Monday, January 18, 2016

Not For the Faint-Hearted

I finished reading "The Man in the Iron Mask" yesterday, this being the third volume in the third part of the Musketeers trilogy. Which was great, being full of intrigue and incident, and which proved to be a very fitting end to that saga. Except...

It turned out not to be a venture for the faint of heart. After nearly 2,000 pages of comings and goings, intrigues and schemes, swashbuckling and derring-do, suddenly there was a chapter entitled "The Last Farewell", where Aramis, Porthos, and Athos finally come together for the first time in the novel... and suddenly it's clear that this novel isn't going to have a happy ending.

And it gets grimmer and grimmer from there, as it becomes apparent that Aramis has over-reached himself, d'Argtanian has been outflanked on all sides, and Porthos... ah, Porthos...

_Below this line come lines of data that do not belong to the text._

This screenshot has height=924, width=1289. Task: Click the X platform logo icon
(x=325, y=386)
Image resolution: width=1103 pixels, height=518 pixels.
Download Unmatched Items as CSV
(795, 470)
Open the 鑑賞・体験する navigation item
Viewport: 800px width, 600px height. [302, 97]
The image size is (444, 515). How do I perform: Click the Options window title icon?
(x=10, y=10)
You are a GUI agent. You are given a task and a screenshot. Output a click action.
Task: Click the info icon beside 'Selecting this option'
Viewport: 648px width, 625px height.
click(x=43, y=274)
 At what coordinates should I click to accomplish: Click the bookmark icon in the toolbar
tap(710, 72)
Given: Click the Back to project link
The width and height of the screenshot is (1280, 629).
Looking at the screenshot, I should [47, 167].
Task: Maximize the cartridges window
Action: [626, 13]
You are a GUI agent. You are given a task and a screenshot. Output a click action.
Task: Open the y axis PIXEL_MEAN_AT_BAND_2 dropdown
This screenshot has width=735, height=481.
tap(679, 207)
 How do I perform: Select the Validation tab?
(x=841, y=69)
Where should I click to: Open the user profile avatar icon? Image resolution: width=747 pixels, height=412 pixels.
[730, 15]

What's perhaps most interesting about the novel is that it is so unlike "The Three Musketeers", and that it's all the better for that - the four are now old men, they're all enmeshed in their own agendas, and they've grown apart in loyalty and temperament. And yet, when d'Argtanian is really pushed to choose between his king and his friends...

So, any time you've got a spare few months, I recommend the trilogy. (You can't really read this one without reading "The Three Musketeers" and "Twenty Years After" first, and you really can't read "The Man in the Iron Mask" without having read "The Vicomte de Bragelonne" and "Louise de la Valliere" first! But since the shortest of these volumes is some 600 pages of fairly dense text, that might take a while.)

So, good fun, but rather harrowing!

#3: "The Man in the Iron Mask", by Alexandre Dumas

1 comment:

Kezzie said...

Ive got this on my shelf but I've only read T T M!